Contrary to popular belief, South Korea is not a country that a reasonable person would ever want to live in. The worst part about it is that not only do Koreans think their country is a tolerable place to live, they actually think it is the best country in the world. They are even more nationalistic than Americans. Now, I am an American, and I will admit that many Americans tend to go over the top with the nationalism, but even if the USA isn't the number one best country in the whole world, it can at least make a pretty decent case for it. It is the richest, it is the most powerful, it has the best universities, it certainly uses the most energy, which, according to the Kardashev scale, makes it the most technologically advanced civilization on Earth...yes, America sucks pretty badly by many measures, but it is number one in a lot of things.

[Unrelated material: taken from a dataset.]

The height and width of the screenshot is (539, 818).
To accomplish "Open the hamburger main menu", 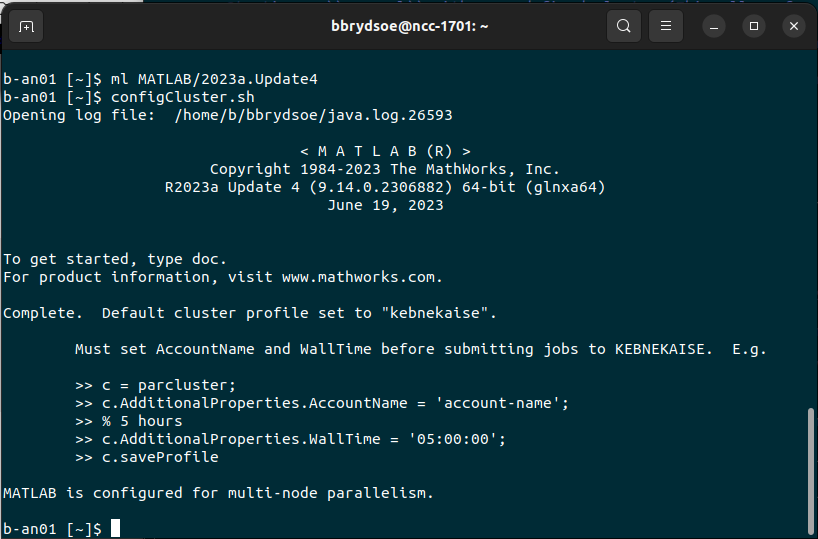I will [x=666, y=26].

Korea isn't the best at anything.
Disclaimer: This is not a racist thing. Korea people are just people, of course; there are good ones and bad ones, intelligent ones and idiots, friendly ones and jerks. If you are a Korean, this is not an attack on you personally...just your ridiculous country.
So here we go: for your enlightenment, the five worst things about Korea:
K-pop is awful. K-pop is not just awful compared to other music; it's awful compared to other obnoxious noises you hear throughout a typical day. It is the most commercial, generic pop music ever conceived, essentially a pastiche of bad pop music. Almost all of it is ripped off of American pop songs, which weren't even good in the first place. The worst thing is that Koreans have the absurd idea that K-pop is becoming popular around the world. It is a fact that nobody outside of Korea cares about K-pop, and most of them don't even know what it is. Koreans think K-pop is world-renowned, but it is as irrelevant as airplane seatbelts. A lot of Korean things follow this pattern.
2. Korean Food
Korean food is not very good. It's not gross or anything (not most of it, anyway), it's just boring. You may have heard that Korean food is spicy. It's not. Korean food is hot, but it's not spicy. Spicy implies...well, spices. Bold flavors and such. Everything in Korea is drenched in red pepper paste (gochujang), which can be pretty hot, but it is virtually flavorless. It's basically the La Croix of hot sauce.

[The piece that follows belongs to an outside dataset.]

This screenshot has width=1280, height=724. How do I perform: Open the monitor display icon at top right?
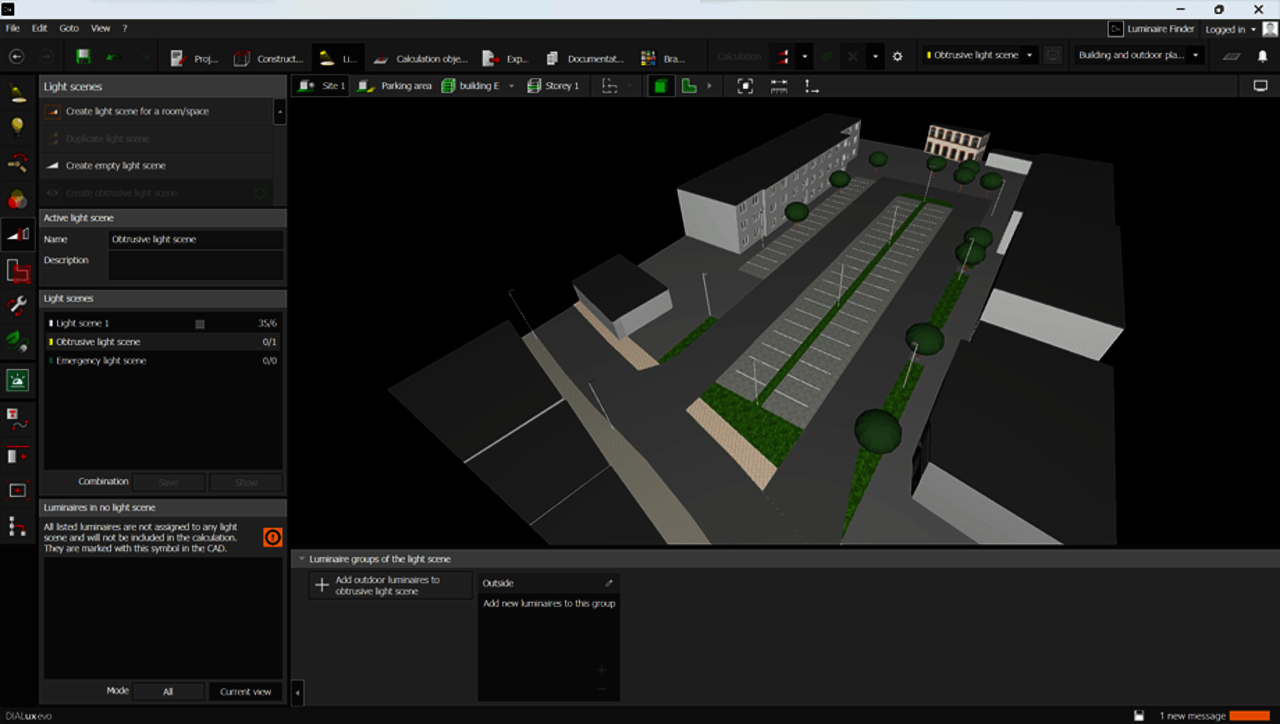(1260, 87)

Of course, no rant about Korean cuisine would be complete without kimchi. Kimchi is actually fine..as in, fine to have a few pieces of every now and then. It baffles the mind how Koreans can consume the massive quantities of it that they do without getting sick of it. Just catching a whiff of kimchi breath on the bus is enough to make a normal human sick. Seriously, take one ride on a public transportation service of your choosing in Korea. You will never want to taste, smell, or look at kimchi again in your life.
3. Korean Websites
Another thing Koreans like to brag about is how Korea is the most wired country in the world in terms of high-speed internet. While this may be technically true, if they are so cutting-edge, why is a web browser from 2001 required to view any website in the country? It is extremely rare to find a Korean webpage that loads correctly in any browser besides Internet Explorer 6. If you don't know a lot about web browsers, using IE6 is kind of like using a cell phone with an antenna, except it's not just outdated in a funny way, it's actually extremely dangerous because of internet security issues inherent in the software. Microsoft updated Internet Explorer all the way to version 11, then abandoned it for Edge in 2015, which itself has been through many updates, and is still not even the best web browser out there. IE6 is not even compatible with anything beyond Windows XP. It is considered so insecure that Microsoft does not even allow it to be installed on their operating systems anymore. In other words, if you have a modern computer, it is literally impossible to access many Korean websites on your machine. To be fair, even using IE6, it is hard to find a site that works properly.
4. Korean Language
There are not a lot of languages that inspire beef, but Korean is not a pleasing language to the ear. A big part of it is the Seoul dialect, which is difficult to describe...just listen for yourself below. This is obviously exaggerated for comedic purposes, but the essence of the dialect is real. Notice the way the end of every sentence is raised and drawn out to obnoxious excess. Then imagine listening to everything you hear every day being spoken like that.
5. Korean Girls
What? Surely, the women of Korea must be the redeeming aspect of this hopeless country. I mean, they're gorgeous, right?
No. That is incorrect.
Okay, Korean girls can be pretty good-looking, but that is all they have going for them. Other than the accent discussed above, there are several things that are incredibly annoying about the basic Korean girl. They like trying to be cute by talking like a baby, pouting, puffing out their cheeks, making little faces and pointing at themselves, and generally acting spoiled and childish. That isn't cute. It's annoying.
They also all look exactly the same. Again, this is not some racist thing: they actually all wear the exact same clothes and get the exact same plastic surgery, so they all look the same. I guess they are objectively attractive, but they get pretty boring all looking identical like that.